Wednesday, January 31, 2018

A little signal-to-noise



WARNING: the blogger "WYSIWYG" editor is really not very good about the "WYSIWYG" bit... so this article looks great in the editor but is a real crapshow in the actual post. I'm fixing it. Be kind, and bear with me.

In our eLearning, we publish problems and solutions. Sometimes people contribute other solutions and we show those as well. Today's sample comes from our Test-Driven Development album.

Album Art for Test-Driven Development



Geepaw hill tells us "everything matters" -- so today I'm going to nitpick at something that (in this case) is tiny and you might consider it insignificant. So be it.

But just the same, I would like to introduce you to a process that can improve your code and design in ways subtle and profound.

In this case, it stays a little to the subtle side, but that's okay for a blog.

Here is a source code example:

AreEqualWithPrecision(PhoneBill.calculateRate(PhoneBill.GOLD, 900, 1), 49.95); AreEqualWithPrecision(PhoneBill.calculateRate(PhoneBill.GOLD, 900, 2), 64.45); AreEqualWithPrecision(PhoneBill.calculateRate(PhoneBill.SILVER, 490, 1), 29.95);
AreEqualWithPrecision(PhoneBill.calculateRate(PhoneBill.SILVER, 490, 3), 72.95);



This test is checking a hypothetical phone billing calculation.

Let's look at these lines and figure out how much unique content exists per line.

De-Noise-Ify



Duplicated:
AreEqualWithPrecision(PhoneBill.calculateRate(PhoneBill.


56 characters of every line are duplicated.
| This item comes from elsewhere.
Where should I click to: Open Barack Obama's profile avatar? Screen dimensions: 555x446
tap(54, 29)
You probably didn't even read them after the first time.

Unique:
GOLD, 900, 1), 49.95);
GOLD, 900, 2), 64.45);
SILVER, 490, 1), 29.95);
SILVER, 490, 3), 72.95);




About 25 characters are not the duplicated prefix.
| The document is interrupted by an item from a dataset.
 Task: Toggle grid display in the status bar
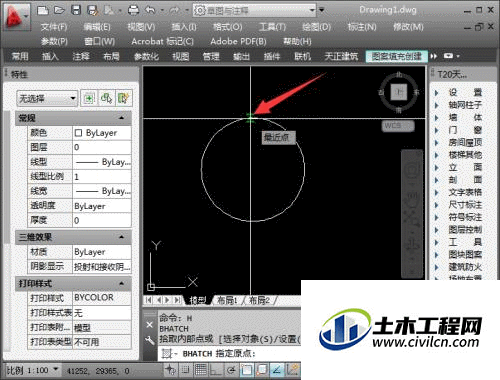tap(201, 369)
Of these, even fewer are unique (if you drop punctuation).

With 2/3 of every line being noise, it's pretty obvious that this code is inviting you to copy and paste. Heck, it's practically demanding it.
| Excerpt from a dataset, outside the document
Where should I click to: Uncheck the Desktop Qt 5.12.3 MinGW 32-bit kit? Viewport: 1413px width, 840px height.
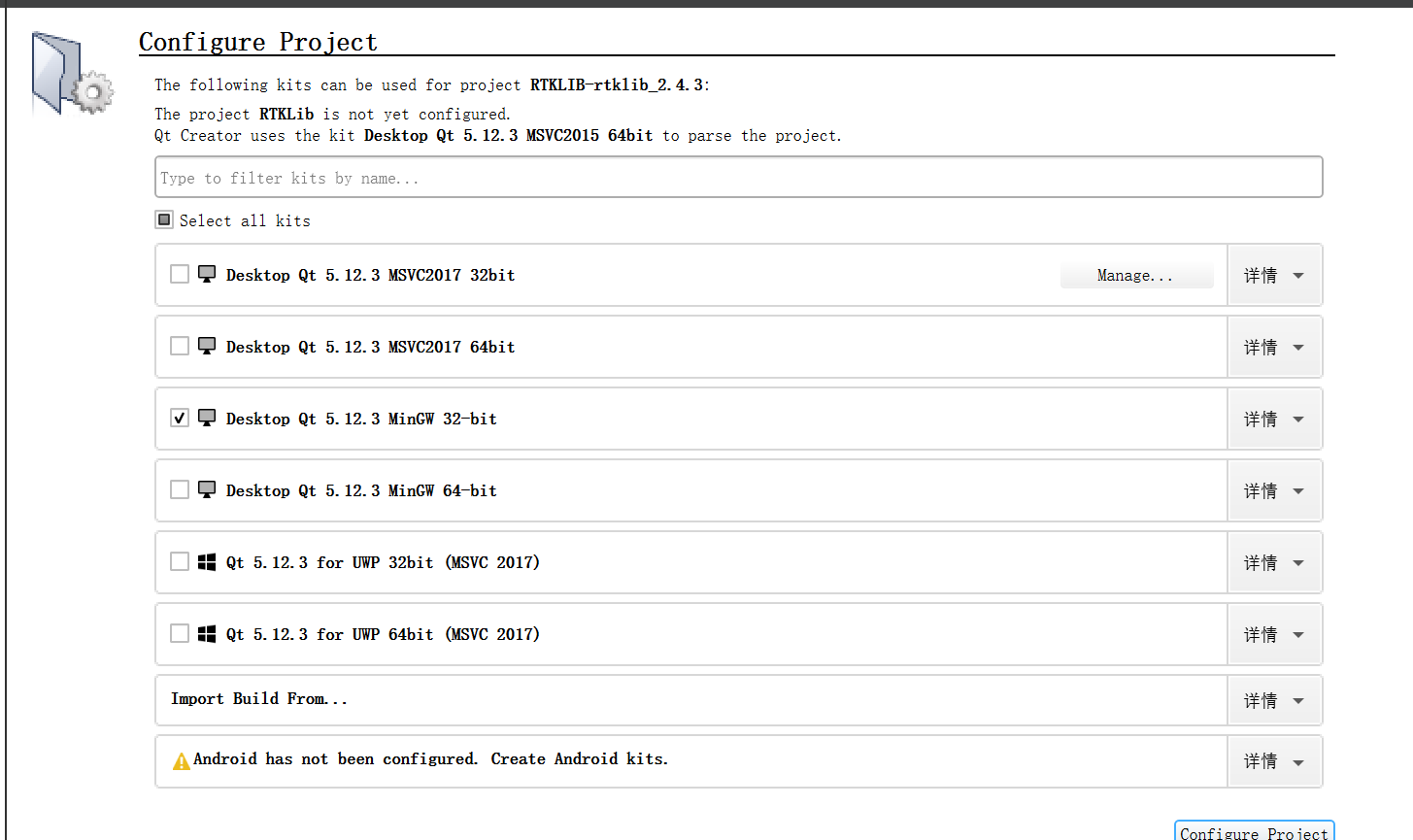(x=179, y=418)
How many times would you want to type those first 56 characters (plus indentation)?

Most of the time when people copy and paste, it's because the code asks them to do that.

I'm willing to wager a pleasant adult beverage that the four-line test was written by copying the first line three times.

If we were to get minimal noise, it might look like this:

SILVER 490 3 72.95


Now we've got it to four points of data, and that's pretty noiseless. Do you know what it means?

Nope. I didn't think so.

This has all the noise removed, but also all the information.


If you have near-zero signal, then having little noise doesn't help.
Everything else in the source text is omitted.